# Spiel möglichst einfach Darstellen



## Turbo Pascal (22. Okt 2008)

Hallo,
Ich bin gerade dabei mein erstes Spiel zu programmieren. Ich möchte das Spiel "Kalaha" gegen eine KI spielen. Ich habe zwar noch nicht sehr viel Erfahrung aber
man wächst ja schließlich mit dem Projekt :meld: . Doch nun habe ich ein Paar Probleme bei der Grafischen darstellung. So sieht das reale Brettspiel aus:
http://upload.wikimedia.org/wikipedia/commons/5/54/Kalaha.jpg

Es liegen ein paar Murmeln oder sonst was in 12 Mulden die ihren Inhalt während des Spieles laufend ändern. Da ich bisher nur ein wenig swing gemacht habe fällt mir die Darstellung
ein wenig schwer.


Die Murmeln lasse ich mir im Moment von der Klasse "Graphics" auf ein Glass Panel zeichnen. Die Anzahl kann ich in meinem Testprogrämmchen schon bestimmen und das Löschen erledige ich mit einem Quadrat in Farbe das Hintergrundes welches ich über den Kreis lege. Doch leider zeichne ich momentan nur Planlos auf den Frame rum. Die Kreise sollen aber später in die besagten Mulden. Meine Idee ist es den Frame mit dem GridBagLayout in ein Raster, wie im Bild oben zu sehen, zu zerlegen. Dann in jedes Kästchen ein Panel zu legen und auf das Panel dann meine Kreise evtl. mit einem Zufallsgenerator für die X- und Y Positionen. Damit die Anordnung immer verschieden ist. Villeicht aber auch überlappen.

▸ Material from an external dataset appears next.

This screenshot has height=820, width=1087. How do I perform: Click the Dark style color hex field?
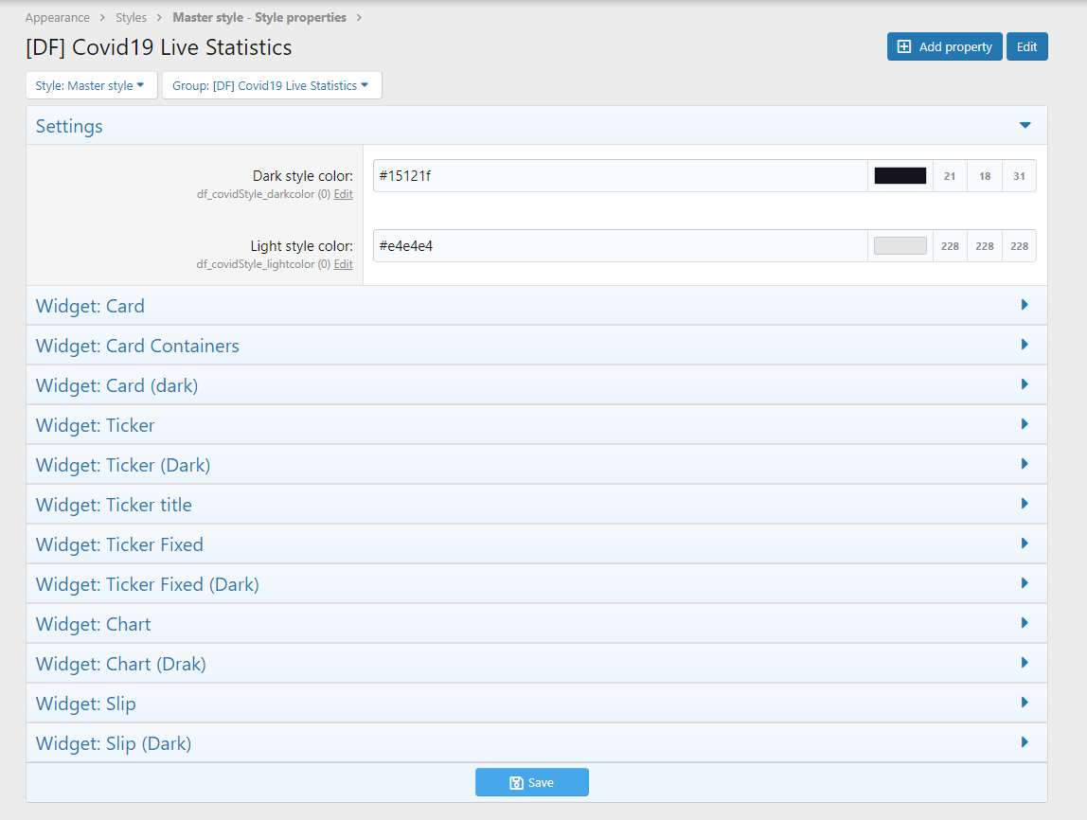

Falls mir einer von euch sagen kann ob das so gehen könnte wäre ich echt dankbar. Oder wenn jemand eine noch bessere Idee hat, bitte melden :toll:


----------



## Fu3L (22. Okt 2008)

Das müsste so gehen, ich wüsste nix was dagegen spricht.

Allerdings weiß ich nich, ob das mit dem GridBagLayout klappt, aber das hat mich sowieso immer zum Verzweifeln gebracht :roll: Zur Not halt eine anderes oder ein null-layout nehmen und beim null-layout dann die Mulden mit Bezug auf die Fenstergröße oder die Größe des Bildschirms positionieren...


----------



## Marco13 (22. Okt 2008)

Hm. Da gibt's 1000 Möglichkeiten, aber das GridBagLayout wäre mir als letztes eingefallen :lol:
Die Positionen der Felder sind ja ziemlich regelmäßig. Das einzige, was stören würde, wären die "Häuser" am Rand, aber die gehen auch noch. 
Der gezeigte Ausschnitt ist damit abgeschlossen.